Governments sell bonds – essentially IOUs – to raise money from investors and return they pay interest. During times of global economic turbulence, investors usually look to buy US bonds as they feel they are a safe investment (safe haven) for their money and the US economy can be relied upon.
But that didn’t happen yesterday.
Instead investors began selling off their bonds and as demand for them fell over fears tariffs would push up inflation and affect returns, the interest rate (or yield) the US government pays to borrow money shot up sharply.

“Bond investors demand higher yields when they think inflation might erode their income,” says Jeffrey Cleveland, chief economist at the US investment adviser Payden and Rygel.

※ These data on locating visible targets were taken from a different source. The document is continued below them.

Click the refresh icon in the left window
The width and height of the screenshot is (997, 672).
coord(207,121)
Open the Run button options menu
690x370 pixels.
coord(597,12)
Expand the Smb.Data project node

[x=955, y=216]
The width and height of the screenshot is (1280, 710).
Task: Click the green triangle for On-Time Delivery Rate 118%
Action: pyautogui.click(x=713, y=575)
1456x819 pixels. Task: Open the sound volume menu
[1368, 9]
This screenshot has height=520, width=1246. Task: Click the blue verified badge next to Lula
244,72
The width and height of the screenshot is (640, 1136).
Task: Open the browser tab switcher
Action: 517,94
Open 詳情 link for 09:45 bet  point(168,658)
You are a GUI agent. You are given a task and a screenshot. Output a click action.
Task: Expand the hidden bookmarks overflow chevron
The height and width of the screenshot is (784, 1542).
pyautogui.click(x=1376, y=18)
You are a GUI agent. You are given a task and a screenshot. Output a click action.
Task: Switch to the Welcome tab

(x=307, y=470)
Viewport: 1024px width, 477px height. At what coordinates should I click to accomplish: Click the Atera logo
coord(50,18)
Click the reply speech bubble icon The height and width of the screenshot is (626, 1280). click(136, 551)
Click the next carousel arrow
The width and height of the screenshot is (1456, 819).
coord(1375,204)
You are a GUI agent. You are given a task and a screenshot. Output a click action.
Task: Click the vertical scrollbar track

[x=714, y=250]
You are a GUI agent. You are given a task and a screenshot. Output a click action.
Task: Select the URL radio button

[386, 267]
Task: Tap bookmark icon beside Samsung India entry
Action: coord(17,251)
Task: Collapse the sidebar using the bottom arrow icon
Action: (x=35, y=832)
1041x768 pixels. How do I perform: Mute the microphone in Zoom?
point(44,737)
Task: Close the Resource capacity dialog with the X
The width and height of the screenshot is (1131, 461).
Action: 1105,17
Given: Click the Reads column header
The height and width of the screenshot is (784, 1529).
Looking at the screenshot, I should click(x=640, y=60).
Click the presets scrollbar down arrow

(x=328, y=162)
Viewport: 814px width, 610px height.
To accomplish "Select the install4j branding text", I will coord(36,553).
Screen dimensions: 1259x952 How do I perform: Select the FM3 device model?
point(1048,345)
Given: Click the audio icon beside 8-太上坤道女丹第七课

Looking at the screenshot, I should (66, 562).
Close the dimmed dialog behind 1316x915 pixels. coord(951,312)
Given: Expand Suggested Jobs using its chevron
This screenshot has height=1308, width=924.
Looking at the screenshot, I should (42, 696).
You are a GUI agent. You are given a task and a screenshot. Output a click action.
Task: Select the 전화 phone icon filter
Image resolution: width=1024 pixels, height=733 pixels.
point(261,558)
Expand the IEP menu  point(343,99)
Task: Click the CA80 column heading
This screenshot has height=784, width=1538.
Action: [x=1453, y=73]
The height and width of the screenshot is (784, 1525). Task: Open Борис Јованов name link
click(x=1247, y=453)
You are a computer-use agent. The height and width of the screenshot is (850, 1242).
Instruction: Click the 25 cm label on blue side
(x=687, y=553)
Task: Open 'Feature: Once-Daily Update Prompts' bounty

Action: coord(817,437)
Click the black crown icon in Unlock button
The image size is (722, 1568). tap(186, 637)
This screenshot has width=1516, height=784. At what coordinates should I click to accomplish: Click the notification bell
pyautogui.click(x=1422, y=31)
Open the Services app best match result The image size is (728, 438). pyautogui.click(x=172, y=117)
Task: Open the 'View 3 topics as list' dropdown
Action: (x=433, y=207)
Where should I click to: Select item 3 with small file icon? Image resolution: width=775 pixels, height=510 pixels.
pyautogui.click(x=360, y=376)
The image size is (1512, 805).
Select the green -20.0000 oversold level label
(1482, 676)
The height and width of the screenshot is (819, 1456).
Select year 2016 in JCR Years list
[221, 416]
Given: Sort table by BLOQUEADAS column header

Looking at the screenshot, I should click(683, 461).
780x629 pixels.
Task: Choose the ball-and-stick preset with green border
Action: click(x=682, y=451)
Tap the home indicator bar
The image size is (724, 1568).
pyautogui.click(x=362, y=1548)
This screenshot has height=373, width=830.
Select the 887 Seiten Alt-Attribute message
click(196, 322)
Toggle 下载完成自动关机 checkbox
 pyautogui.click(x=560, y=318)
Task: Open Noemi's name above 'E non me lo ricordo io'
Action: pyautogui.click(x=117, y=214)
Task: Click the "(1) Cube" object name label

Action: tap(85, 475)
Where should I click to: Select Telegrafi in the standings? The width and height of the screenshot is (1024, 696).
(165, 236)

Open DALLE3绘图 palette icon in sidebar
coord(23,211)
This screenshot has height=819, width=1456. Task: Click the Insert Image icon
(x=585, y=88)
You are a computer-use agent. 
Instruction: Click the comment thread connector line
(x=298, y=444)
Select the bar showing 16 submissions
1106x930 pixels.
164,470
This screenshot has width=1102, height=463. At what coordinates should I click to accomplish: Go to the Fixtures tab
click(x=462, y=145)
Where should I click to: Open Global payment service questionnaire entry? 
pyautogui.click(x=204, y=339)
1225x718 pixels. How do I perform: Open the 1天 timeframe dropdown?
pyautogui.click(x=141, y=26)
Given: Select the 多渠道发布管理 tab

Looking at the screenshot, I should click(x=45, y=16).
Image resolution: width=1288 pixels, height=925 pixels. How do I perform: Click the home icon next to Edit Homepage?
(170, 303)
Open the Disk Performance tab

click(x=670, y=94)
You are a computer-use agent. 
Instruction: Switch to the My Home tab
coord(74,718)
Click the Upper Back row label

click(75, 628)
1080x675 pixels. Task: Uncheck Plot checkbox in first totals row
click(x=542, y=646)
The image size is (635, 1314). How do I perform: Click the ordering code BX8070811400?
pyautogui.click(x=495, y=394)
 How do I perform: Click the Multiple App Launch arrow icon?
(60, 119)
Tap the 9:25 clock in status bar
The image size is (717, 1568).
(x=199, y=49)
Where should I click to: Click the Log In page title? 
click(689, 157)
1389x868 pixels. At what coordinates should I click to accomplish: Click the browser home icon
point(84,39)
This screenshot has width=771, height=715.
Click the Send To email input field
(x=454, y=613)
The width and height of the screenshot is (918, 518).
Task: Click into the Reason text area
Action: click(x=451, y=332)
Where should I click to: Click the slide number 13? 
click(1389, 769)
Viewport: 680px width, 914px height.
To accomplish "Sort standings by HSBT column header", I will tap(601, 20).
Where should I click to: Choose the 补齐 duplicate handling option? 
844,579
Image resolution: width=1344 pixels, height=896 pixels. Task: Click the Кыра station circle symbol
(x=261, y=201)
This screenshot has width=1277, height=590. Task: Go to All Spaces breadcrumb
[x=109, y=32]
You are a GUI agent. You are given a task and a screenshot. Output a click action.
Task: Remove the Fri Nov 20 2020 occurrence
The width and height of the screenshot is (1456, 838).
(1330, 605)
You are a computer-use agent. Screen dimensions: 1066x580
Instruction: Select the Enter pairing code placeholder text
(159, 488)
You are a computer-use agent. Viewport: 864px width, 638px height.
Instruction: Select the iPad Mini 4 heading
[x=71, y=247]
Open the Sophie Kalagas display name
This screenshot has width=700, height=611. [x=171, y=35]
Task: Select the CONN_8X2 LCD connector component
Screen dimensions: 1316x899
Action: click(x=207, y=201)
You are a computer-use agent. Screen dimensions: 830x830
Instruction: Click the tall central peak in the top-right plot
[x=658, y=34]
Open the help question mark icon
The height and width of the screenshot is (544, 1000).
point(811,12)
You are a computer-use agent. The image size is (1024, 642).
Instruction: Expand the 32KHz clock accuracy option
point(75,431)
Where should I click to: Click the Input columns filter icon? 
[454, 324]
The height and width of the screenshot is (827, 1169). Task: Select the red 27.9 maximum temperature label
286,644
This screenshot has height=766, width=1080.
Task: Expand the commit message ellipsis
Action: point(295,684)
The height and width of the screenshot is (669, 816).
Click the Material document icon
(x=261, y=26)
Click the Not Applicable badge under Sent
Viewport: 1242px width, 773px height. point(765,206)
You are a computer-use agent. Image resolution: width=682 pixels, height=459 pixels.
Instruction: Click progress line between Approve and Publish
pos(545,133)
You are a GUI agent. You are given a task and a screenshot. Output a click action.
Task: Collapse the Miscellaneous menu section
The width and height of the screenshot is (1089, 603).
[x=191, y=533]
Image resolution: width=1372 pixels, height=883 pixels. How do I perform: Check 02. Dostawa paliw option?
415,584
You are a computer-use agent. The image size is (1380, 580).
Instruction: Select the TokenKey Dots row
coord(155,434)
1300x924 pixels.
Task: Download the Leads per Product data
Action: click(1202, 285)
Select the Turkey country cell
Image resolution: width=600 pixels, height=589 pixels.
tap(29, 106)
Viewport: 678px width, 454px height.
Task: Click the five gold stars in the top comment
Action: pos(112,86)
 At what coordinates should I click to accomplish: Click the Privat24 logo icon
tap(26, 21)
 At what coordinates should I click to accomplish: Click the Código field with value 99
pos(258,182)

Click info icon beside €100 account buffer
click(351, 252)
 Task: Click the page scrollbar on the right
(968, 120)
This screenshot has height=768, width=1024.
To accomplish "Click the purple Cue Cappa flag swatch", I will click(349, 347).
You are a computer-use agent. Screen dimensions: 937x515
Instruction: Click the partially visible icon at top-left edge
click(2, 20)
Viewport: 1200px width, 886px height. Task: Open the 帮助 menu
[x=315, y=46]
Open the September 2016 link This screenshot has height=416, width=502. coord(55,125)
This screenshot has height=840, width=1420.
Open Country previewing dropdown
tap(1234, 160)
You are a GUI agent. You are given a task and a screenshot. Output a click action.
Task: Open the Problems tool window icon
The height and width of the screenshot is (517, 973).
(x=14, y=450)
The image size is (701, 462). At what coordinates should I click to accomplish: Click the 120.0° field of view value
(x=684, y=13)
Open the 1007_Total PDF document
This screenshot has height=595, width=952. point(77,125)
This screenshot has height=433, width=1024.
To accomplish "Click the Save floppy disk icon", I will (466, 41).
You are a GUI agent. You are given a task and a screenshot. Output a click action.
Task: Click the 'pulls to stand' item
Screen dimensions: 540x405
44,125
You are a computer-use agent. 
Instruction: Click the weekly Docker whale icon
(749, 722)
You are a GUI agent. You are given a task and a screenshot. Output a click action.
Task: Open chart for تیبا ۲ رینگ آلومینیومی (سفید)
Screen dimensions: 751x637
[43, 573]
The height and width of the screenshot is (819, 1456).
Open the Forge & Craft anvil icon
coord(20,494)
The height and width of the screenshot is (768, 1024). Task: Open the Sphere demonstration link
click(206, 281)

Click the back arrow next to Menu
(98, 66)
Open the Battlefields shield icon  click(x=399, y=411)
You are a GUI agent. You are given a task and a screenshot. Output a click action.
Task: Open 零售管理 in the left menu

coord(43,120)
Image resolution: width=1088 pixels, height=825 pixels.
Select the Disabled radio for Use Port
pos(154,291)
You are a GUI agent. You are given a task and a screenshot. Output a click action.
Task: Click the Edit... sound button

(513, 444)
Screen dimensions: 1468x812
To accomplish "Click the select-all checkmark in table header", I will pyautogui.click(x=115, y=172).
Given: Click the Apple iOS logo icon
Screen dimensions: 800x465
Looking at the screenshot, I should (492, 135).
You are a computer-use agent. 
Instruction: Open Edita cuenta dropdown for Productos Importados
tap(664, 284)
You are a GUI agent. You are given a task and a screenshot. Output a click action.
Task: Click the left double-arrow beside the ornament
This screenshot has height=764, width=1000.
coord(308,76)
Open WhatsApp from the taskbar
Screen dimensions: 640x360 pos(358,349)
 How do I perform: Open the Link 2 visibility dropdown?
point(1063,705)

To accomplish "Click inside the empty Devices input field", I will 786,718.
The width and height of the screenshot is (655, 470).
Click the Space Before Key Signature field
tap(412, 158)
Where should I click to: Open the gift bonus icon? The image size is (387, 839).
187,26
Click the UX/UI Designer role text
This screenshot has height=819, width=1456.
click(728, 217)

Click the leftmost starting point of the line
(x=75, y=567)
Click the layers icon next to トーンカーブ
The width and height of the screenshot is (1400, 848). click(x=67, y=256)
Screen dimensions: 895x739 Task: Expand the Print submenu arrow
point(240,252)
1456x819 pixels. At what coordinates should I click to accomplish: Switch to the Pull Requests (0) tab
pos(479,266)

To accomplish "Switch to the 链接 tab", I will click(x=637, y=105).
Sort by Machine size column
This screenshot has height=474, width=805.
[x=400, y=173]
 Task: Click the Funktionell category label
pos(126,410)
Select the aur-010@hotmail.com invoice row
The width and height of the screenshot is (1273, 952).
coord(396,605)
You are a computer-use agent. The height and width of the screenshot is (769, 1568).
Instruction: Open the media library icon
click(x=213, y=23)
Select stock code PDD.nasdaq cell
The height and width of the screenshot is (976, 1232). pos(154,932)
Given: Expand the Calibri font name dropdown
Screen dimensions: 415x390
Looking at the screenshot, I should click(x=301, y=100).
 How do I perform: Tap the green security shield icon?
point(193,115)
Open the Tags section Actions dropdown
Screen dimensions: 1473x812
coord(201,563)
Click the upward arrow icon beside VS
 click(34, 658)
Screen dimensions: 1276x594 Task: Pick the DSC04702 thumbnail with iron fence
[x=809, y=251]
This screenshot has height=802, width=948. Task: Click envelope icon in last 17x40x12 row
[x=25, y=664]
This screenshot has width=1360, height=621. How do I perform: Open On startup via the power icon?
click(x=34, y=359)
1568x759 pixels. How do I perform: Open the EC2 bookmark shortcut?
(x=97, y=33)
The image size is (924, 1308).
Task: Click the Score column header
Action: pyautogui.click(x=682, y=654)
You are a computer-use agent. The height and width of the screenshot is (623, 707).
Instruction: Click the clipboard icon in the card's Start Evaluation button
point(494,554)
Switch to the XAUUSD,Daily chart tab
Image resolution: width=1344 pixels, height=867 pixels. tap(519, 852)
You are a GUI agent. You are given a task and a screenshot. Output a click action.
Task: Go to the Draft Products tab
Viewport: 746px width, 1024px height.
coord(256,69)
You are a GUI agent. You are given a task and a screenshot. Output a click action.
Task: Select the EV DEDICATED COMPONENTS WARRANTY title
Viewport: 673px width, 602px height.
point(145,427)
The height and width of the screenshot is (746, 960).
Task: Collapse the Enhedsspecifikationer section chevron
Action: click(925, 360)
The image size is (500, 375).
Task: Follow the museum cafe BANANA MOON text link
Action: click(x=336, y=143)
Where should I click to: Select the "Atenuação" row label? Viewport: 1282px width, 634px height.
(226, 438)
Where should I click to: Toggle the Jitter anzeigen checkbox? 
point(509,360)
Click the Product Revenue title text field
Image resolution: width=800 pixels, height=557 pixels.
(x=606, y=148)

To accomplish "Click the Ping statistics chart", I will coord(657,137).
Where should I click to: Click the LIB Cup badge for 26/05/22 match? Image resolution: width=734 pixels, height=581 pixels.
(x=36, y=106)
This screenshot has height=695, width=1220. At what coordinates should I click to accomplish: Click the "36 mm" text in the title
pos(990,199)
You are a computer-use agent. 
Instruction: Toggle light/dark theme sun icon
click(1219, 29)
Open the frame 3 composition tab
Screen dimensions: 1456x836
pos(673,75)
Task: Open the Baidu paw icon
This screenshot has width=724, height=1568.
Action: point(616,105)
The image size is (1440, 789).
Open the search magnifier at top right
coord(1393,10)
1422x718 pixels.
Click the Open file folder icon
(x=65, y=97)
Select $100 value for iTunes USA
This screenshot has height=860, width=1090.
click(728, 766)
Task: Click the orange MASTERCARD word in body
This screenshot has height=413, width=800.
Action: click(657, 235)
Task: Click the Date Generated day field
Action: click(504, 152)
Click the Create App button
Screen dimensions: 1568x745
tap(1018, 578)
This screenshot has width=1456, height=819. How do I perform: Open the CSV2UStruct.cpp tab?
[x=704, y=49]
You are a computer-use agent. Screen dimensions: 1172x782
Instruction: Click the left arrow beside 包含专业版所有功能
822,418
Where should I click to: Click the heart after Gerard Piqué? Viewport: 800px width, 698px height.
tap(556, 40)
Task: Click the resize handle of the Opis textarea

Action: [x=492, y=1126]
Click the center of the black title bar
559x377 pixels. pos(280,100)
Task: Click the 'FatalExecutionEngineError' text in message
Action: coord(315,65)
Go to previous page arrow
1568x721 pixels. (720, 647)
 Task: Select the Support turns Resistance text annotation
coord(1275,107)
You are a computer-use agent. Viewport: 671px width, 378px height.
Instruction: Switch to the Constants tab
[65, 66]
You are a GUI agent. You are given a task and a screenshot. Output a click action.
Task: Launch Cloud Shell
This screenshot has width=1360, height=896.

That poses a big problem for the world’s biggest economy as rising interest on bonds ultimately means higher costs for companies to borrow – if businesses can’t get access to credit, that can halt economic growth and lead to job losses over time.
And as one economist put it yesterday “when US treasuries (bonds) sneeze, UK government bonds catch a cold” – that played out as UK government borrowing costs jumped.
Since Trump has paused some higher tariffs on countries, the US bond market has settled somewhat, but the interest rate/yield on US government borrowing over 30 years, for example, remains higher (4.7%) than it was at the start of the week (4.3%).
A shift of anything above 0.2% is considered big.